Dusten Brown of Nowata had been scheduled to appear Thursday in court in Sequoyah County to face extradition to South Carolina.
Brown and 4-year-old Veronica’s adoptive parents, Matt and Melanie Capobianco of James Island, S.C., had been in a custody dispute over the girl for years.
In August, Brown was charged in South Carolina with custodial interference for failing to hand over Veronica to the Capobiancos. But he did just that last week after the Oklahoma Supreme Court lifted an emergency stay that had kept her in Oklahoma.

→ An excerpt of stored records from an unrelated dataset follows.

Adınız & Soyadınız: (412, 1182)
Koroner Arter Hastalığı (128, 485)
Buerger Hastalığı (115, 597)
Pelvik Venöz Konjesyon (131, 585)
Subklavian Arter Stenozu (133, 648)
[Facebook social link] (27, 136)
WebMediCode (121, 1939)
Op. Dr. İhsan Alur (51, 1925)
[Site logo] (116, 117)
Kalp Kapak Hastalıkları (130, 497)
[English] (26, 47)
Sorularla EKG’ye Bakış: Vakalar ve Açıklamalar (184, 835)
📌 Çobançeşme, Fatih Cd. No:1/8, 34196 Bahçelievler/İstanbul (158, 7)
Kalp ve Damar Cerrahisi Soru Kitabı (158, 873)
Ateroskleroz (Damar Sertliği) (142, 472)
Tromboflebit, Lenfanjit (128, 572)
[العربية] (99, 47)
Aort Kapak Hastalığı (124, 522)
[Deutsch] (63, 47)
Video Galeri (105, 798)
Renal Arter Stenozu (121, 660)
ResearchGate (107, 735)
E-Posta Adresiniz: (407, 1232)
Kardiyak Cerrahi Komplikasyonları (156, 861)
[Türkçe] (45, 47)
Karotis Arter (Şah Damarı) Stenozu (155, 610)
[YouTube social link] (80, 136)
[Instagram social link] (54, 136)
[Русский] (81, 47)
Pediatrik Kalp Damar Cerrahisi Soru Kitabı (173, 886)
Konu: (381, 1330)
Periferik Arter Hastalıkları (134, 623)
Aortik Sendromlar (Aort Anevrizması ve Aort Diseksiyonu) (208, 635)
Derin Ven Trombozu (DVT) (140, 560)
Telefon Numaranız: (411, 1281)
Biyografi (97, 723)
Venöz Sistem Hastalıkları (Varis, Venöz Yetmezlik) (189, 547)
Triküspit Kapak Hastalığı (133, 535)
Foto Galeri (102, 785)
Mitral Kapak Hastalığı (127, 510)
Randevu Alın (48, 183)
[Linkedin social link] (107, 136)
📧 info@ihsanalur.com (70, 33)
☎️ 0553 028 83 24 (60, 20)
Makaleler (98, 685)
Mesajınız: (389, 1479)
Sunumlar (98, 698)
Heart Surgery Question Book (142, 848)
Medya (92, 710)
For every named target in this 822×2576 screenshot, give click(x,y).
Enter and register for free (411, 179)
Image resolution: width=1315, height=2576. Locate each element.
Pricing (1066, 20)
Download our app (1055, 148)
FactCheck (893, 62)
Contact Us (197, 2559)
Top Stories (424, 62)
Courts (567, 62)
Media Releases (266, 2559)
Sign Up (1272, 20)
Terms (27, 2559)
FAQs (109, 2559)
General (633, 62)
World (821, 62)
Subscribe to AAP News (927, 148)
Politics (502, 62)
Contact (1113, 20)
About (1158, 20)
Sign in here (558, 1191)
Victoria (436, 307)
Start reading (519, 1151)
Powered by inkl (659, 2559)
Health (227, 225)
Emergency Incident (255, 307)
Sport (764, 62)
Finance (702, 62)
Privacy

Haley, in a letter to Oklahoma Gov. Mary Fallin, said her decision to withdraw the extradition was due to the fact that Brown ultimately complied with orders in South Carolina and Oklahoma courts to hand over Veronica to the Capobiancos.
Fallin said last week that she hoped the extradition demand would be dropped.
“It is my hope this legal matter will be closed and that all parties — especially Veronica — can find peace and stability in their lives,” she said in a statement Wednesday.
Though he won’t be extradited, Brown could still face the charge if he returns to South Carolina.
Solicitor Scarlett Wilson, the state prosecutor for the Charleston, S.C., area, did not immediately return a phone call seeking comment about the status of the criminal charge.
“The charge apparently still stands at this time in South Carolina ...” said Robert Nigh, one of Brown’s lawyers. “He of course does not want to face criminal charges in South Carolina.”
Brown’s lawyers have repeatedly said he did not break the law in failing to hand over the girl when a South Carolina court finalized the adoption in July.